Cost Benefit Analysis of Monitoring Serum Vancomycin Concentrations in a Teaching Hospital

Objective: To evaluate the economic benefits of routine monitoring of serum vancomycin concentrations and recommend monitoring guidelines. Design: An IRB approved 5-months retrospective chart review. Setting: The study was conducted using patients' medical records in a Teaching hospital. Patients: All patients on intravenous vancomycin, who have stable serum creatinine at the time of initiating vancomycin. Main Outcome Measures: Benefit-to-cost ratio and Return-on-investment were calculated. Benefits were determined using costs avoided that would have occurred in managing SVC-related toxicity, while the cost was the hospital charge for determining SVC. Interventions: Using a computer-generated list of patients on vancomycin from August to December 1995, thirty-one patients' charts were randomly retrieved from the medical records department and reviewed. We extracted and recorded pertinent data on a data collection sheet. The data extracted included SVCs, frequency of SVC determination, dose and duration of vancomycin treatment, and vancomycin untoward effects. Other data recorded were age, weight, height, sex, status of renal function, and other concurrent nephrotoxic or ototoxic drugs.
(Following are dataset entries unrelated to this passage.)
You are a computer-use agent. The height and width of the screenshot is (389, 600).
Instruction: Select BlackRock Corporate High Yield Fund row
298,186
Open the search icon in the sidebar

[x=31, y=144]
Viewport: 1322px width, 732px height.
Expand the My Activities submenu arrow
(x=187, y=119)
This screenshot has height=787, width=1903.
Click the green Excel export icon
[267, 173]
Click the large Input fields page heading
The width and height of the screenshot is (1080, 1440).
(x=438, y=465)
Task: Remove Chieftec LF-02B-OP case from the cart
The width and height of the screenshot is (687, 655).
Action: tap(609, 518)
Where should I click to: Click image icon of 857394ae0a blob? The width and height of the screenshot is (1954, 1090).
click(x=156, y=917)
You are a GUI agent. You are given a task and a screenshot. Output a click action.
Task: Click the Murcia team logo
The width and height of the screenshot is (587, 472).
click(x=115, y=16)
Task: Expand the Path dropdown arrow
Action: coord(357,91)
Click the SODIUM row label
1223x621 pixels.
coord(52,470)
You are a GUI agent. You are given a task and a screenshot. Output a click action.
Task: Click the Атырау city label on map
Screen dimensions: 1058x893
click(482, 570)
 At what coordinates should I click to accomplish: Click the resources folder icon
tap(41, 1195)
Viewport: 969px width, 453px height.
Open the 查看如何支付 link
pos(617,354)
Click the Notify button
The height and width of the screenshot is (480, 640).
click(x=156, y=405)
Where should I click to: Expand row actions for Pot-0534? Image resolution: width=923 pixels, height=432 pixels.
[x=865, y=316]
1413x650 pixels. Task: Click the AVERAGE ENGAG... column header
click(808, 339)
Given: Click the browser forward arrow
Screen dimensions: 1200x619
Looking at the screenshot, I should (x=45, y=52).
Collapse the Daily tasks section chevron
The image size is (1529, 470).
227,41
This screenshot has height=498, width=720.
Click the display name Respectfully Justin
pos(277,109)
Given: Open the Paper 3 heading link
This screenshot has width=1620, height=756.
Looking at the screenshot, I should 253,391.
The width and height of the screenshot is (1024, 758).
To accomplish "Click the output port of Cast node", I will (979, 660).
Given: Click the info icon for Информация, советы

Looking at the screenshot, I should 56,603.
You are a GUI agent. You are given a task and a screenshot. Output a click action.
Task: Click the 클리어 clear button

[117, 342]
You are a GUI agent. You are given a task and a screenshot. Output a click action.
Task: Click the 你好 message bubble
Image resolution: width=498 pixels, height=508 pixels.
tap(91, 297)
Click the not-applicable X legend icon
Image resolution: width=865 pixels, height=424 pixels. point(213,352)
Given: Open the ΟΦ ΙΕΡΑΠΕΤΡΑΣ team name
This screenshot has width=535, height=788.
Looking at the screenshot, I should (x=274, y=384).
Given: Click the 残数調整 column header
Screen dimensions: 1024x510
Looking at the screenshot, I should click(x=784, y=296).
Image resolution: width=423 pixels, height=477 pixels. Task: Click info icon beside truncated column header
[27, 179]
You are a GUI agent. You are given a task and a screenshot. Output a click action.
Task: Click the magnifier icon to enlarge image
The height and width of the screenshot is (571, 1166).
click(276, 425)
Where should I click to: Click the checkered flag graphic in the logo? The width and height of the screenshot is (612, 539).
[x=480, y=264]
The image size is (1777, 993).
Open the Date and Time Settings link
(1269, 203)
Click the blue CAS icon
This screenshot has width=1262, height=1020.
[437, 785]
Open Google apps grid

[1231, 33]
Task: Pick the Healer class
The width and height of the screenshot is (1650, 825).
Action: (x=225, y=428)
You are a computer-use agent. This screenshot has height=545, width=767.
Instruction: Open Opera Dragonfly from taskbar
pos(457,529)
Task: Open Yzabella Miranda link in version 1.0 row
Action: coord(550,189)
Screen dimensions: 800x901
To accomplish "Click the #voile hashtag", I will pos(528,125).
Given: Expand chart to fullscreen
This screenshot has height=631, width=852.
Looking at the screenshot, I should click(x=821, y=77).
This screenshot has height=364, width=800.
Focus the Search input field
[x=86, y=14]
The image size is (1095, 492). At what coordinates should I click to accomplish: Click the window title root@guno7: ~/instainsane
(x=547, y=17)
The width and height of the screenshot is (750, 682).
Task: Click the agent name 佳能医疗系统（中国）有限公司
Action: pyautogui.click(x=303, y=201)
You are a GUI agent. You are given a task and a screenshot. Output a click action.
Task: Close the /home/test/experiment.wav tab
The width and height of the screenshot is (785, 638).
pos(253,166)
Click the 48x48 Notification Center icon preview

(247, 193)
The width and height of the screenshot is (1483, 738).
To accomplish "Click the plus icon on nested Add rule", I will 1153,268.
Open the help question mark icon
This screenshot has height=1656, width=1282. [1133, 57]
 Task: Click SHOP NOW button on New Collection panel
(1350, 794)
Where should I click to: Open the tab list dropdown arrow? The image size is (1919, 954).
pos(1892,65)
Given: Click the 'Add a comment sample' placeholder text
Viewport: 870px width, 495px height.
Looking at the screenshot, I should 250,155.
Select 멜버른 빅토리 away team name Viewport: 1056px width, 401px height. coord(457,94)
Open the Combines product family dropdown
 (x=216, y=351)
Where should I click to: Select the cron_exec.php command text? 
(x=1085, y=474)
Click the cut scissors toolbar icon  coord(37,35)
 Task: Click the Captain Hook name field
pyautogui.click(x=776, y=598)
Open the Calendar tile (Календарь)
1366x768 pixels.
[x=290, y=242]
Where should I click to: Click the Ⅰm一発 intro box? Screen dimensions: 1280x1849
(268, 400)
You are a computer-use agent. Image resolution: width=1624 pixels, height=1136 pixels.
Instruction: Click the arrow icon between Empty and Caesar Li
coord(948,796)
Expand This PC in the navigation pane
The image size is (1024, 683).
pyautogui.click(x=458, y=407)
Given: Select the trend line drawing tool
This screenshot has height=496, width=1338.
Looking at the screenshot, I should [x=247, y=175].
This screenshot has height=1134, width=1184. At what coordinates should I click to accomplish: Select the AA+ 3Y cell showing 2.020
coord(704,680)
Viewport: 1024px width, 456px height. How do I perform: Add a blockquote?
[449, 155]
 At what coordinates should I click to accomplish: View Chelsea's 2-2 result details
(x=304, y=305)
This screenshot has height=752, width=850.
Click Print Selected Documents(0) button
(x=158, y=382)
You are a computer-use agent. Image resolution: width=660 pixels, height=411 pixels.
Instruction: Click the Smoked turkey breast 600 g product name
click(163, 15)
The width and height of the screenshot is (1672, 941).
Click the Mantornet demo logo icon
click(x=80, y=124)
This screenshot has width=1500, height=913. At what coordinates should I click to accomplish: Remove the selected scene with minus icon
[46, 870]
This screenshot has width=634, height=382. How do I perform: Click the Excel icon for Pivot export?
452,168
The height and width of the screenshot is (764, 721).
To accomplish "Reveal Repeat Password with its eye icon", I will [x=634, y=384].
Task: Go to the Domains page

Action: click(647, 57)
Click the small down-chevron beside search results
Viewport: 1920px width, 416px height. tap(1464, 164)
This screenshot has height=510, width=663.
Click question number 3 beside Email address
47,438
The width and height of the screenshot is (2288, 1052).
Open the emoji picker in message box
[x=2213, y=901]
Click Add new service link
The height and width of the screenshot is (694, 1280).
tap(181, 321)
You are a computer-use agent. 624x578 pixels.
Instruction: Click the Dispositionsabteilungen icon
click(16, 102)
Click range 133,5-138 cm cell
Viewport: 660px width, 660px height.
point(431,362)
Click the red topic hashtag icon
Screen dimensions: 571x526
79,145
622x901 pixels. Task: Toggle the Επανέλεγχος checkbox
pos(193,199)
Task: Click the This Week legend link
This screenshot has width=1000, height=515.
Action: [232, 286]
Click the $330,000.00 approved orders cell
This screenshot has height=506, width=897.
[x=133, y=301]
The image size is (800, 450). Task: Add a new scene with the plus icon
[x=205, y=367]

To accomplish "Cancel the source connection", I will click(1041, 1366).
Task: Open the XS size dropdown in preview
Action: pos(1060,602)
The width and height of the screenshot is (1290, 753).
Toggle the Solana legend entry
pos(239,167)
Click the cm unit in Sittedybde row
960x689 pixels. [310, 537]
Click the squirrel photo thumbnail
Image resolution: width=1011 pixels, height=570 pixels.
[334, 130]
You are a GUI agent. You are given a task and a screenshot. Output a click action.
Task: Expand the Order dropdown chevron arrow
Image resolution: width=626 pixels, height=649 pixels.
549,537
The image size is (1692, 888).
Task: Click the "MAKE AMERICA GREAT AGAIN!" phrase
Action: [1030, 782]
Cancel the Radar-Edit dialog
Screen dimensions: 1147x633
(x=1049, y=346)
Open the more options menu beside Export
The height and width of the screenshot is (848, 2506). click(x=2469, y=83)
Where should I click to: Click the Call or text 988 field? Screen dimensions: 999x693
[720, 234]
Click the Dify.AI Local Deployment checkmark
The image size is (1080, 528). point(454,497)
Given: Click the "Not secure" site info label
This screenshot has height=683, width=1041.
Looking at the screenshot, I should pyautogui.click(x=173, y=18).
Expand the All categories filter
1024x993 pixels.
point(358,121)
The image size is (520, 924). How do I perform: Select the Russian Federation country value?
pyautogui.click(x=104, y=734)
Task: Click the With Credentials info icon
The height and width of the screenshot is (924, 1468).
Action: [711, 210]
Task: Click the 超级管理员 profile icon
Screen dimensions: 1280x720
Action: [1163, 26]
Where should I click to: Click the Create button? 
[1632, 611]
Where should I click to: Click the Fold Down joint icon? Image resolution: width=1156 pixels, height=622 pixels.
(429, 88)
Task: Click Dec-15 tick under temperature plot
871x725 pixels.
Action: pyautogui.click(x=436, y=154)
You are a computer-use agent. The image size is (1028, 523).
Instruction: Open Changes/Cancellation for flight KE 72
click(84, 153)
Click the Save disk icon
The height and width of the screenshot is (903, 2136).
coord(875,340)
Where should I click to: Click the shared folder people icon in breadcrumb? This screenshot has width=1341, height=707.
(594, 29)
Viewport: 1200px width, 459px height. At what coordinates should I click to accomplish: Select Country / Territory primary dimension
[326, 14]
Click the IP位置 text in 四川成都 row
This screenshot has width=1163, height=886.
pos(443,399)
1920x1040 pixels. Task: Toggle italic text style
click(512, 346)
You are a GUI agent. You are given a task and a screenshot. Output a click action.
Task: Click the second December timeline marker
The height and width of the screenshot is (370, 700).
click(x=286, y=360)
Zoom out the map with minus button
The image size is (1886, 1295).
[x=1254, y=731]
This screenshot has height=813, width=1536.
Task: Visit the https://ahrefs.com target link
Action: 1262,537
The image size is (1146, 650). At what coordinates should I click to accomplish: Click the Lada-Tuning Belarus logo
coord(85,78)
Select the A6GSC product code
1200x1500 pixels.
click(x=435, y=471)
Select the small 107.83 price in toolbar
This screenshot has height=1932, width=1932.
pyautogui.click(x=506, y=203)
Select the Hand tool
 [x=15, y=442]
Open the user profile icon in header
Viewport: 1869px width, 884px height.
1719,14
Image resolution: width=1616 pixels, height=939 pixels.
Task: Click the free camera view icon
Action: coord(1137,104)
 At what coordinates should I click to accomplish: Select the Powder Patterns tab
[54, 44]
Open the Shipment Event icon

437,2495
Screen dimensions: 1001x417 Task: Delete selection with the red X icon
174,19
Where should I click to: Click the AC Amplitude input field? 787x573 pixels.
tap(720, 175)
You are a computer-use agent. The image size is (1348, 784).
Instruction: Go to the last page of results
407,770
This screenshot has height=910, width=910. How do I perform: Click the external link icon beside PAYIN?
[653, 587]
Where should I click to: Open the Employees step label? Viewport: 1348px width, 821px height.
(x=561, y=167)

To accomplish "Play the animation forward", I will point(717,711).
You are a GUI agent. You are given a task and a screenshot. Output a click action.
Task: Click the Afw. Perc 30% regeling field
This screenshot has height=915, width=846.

Result: The Benefit-to-cost ratio was 0.696, and the Return-on-investment was -30.4%. A mean of 2.83 ± 3.1 SVCs was obtained per patient during a mean therapy duration of 10.2 ± 6.8 days. The mean daily dose (27.8 ± 7.0 mg/kg), peak (21.7 ± 6.54 mcg/mL), and trough (7.4 ± 5.98 mcg/mL) were within recommended standards. Also, two (8.3%) patients experienced increased serum creatinine. Conclusion: Our results show that the routine monitoring of SVCs is not cost beneficial. We recommend only one trough SVC for patients with normal or stable renal functions for a course of treatment. Patients with unstable renal function may require more than one trough SVC determination and should be evaluated on a case-by-case basis. Peak and trough SVCs should be reserved for patients with other risk factors for ototoxicity.